Payments to Medicare Advantage Plans and Plan Generosity Before and After the Affordable Care Act

Monday, June 11, 2018: 6:10 PM
Azalea - Garden Level (Emory Conference Center Hotel)

Presenter: Zirui Song

Co-Author: Daria Pelech

Discussant: Austin Frakt


Background
One third of Medicare beneficiaries are now enrolled in private plans through Medicare Advantage. After years of growth in federal payments to Medicare Advantage plans, the Affordable Care Act (ACA) slowed or cut such payments. To date, little is known about the impact of these ACA-related payment changes on plan behavior and on benefits provided to beneficiaries. We examined how plans responded to ACA payment reductions relative to their response to pre-ACA payment increases, which could help reveal whether plans are operating above their costs and inform policymakers regarding future payment policy.

Methods
We used 2006-2015 data from the Centers for Medicare and Medicaid Services (CMS) to examine the impact of changes in the maximum federal payments to plans (the “benchmark”) on plans’ asking prices (their “bids”) and on benefits received by beneficiaries (the “rebate”) before and after the ACA. This rebate, which equals a portion of the difference between the bid and the benchmark for plans that bid below the benchmark, must be passed on to beneficiaries in the form of lower premiums or additional benefits including reductions in out-of-pocket costs, reductions in drug costs, and increased coverage for vision, dental, and hearing services. We also assessed differences in plan behavior among plans facing larger benchmarks as compared with smaller benchmarks. Analyses used longitudinal models that exploit the variation in benchmark changes before and after the ACA benchmark cuts, adjusted for beneficiary risk, market concentration, fee-for-service Medicare spending, and fixed differences across counties and across years.

Results
In real terms, average monthly Medicare Advantage benchmarks grew by $35 before the ACA (2006-2009) and decreased by $81 after the ACA-related benchmark cuts (2012-2015).

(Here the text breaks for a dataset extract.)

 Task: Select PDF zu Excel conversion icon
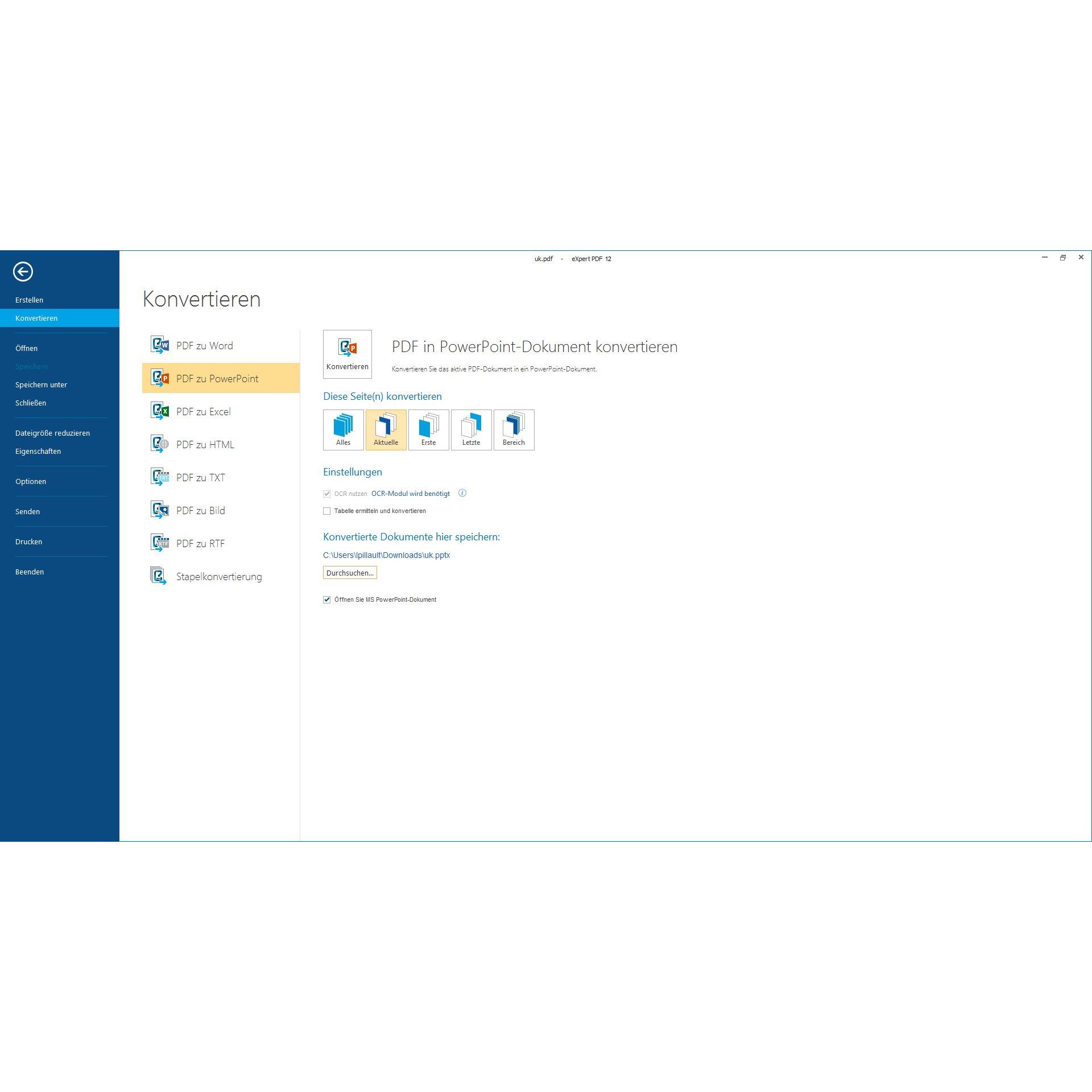160,411
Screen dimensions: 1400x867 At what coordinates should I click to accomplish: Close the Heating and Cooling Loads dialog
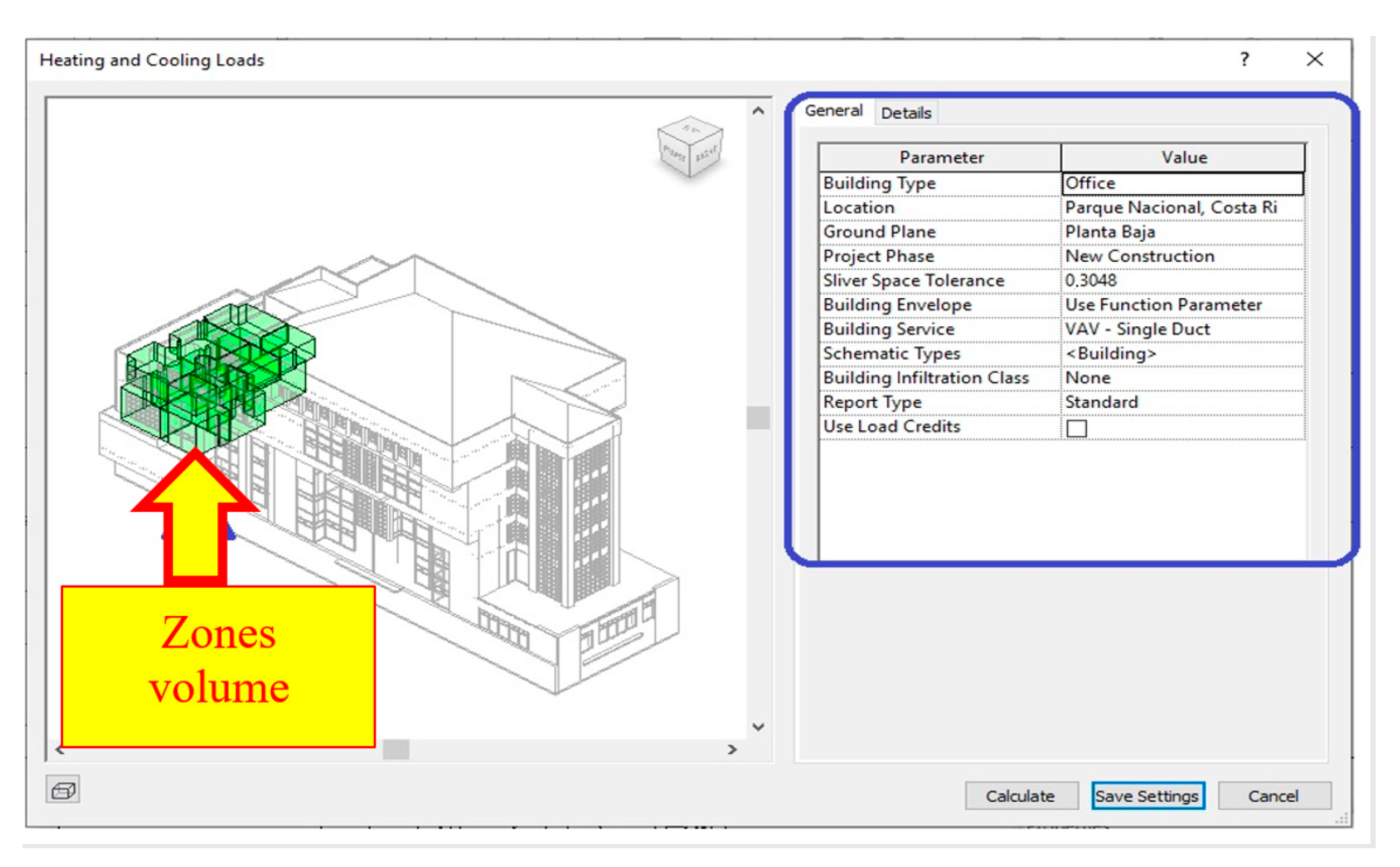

Before the ACA, for every $1 increase in the benchmark, plans raised their bids by $0.60 (p<0.001) and beneficiaries received $0.30 in rebates (p<0.001) on average. After the ACA, plans lowered their bids by $0.57 on average for every $1 decrease in the benchmark (p=0.03). This symmetrical bid response after the ACA lessened the resulting decline in beneficiary rebates. Moreover, declines in final plan payments and beneficiary rebates were further offset by new bonuses from quality incentives and increases in beneficiary risk scores. Within rebates, after the ACA plans reduced benefits by about twice as much on the margin as they had raised benefits before the ACA for each dollar change in the benchmark. However, plans changed premiums by similar amounts in response to benchmark changes pre- and post-ACA. Plans in more competitive markets were less responsive to benchmark changes than plans in less competitive markets, implying that plans in more competitive markets may be bidding closer to their average costs.

Conclusion
In contrast to before the ACA, Medicare Advantage benchmarks decreased after the ACA. Plans responded to these cuts by lowering their bids, suggesting that plans were operating above cost. This plan bid response, combined with additional payments due to quality bonuses and growth in risk scores, helped lessen the decrease in beneficiary rebates, which may explain the continued growth in Medicare Advantage enrollment after the ACA.